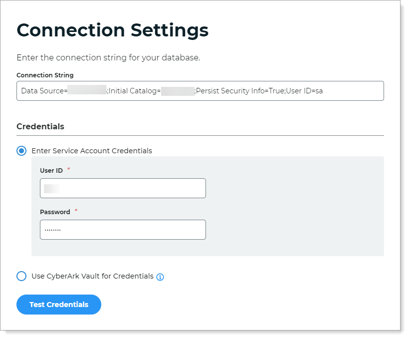This screenshot has width=408, height=338.
Task: Choose the Use CyberArk Vault radio button
Action: point(21,276)
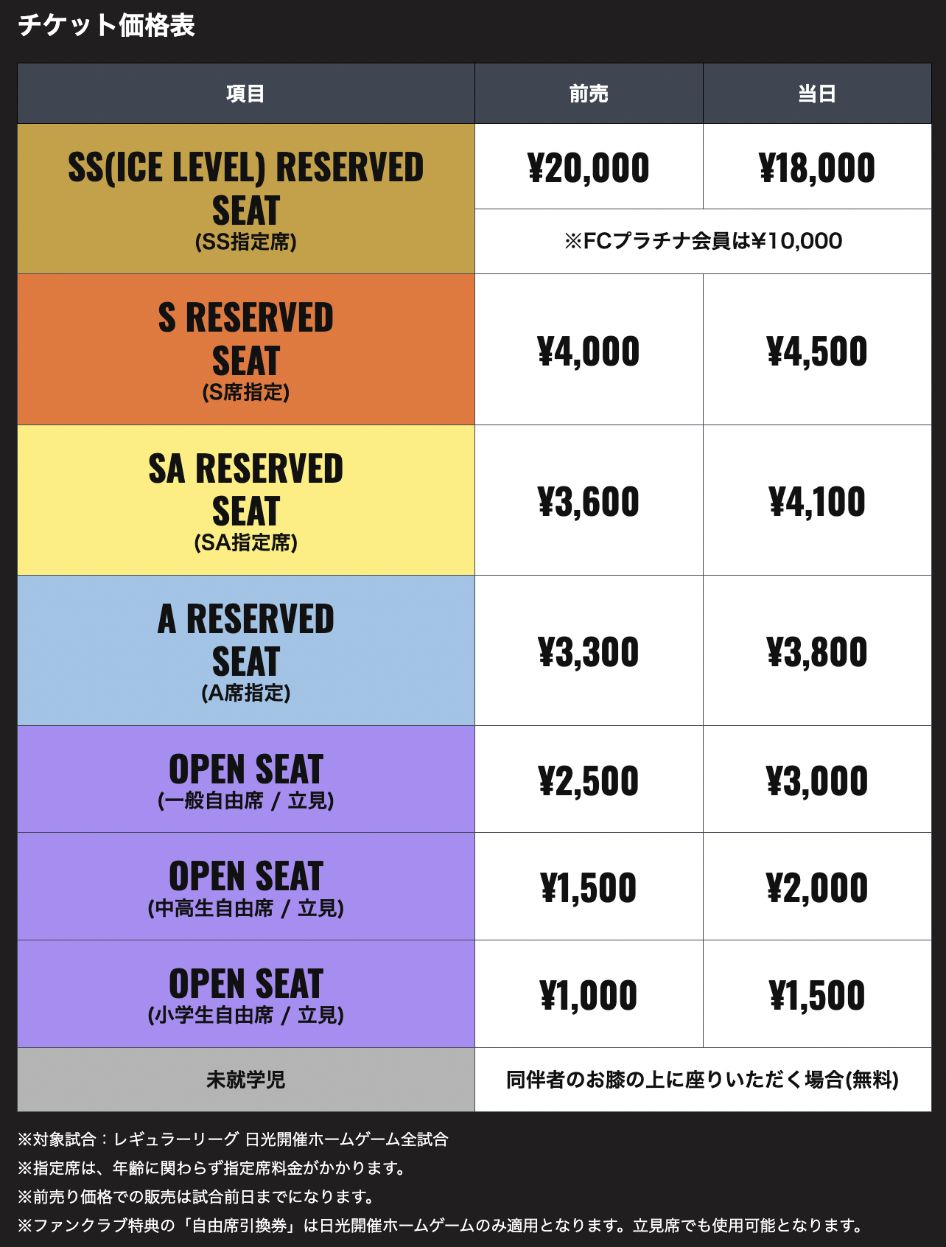Click the ¥3,800 A seat same-day price
The image size is (946, 1247).
tap(817, 652)
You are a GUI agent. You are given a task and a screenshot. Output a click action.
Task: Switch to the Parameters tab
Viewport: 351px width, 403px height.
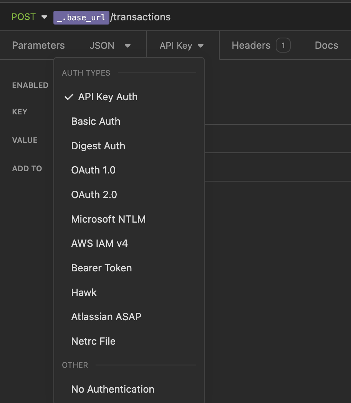[38, 45]
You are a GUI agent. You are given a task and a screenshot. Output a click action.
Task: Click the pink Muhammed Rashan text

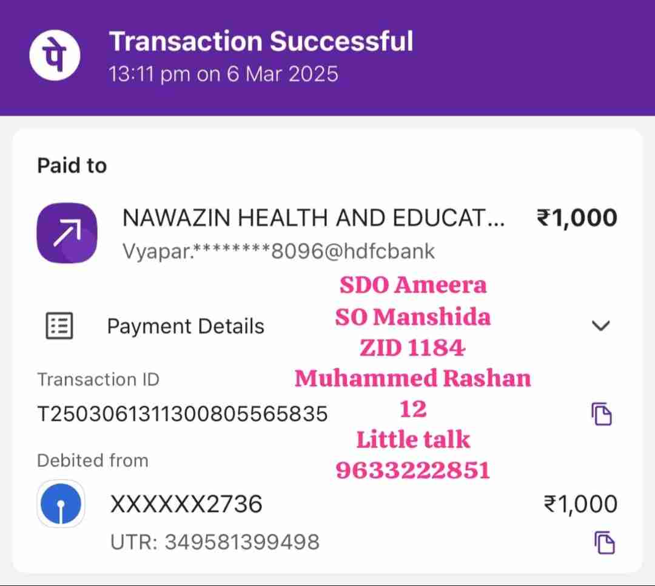pos(413,378)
══════════════════════════════
--- Stated goal ---
Rewrite the records with "GUI agent" changed to "interface agent" everywhere and nothing else altered, leaving out the pictures.

--- Problem solution ---
This screenshot has width=408, height=338.
Task: Choose the Use CyberArk Vault radio button
Action: point(21,276)
Click the ¥3,800 A seat same-day price
The image size is (946, 1247).
tap(817, 652)
You are a interface agent. You are given a task and a screenshot. Output a click action.
Task: Switch to the Parameters tab
Viewport: 351px width, 403px height.
[38, 45]
You are a interface agent. You are given a task and a screenshot. Output a click action.
Task: Click the pink Muhammed Rashan text

pos(413,378)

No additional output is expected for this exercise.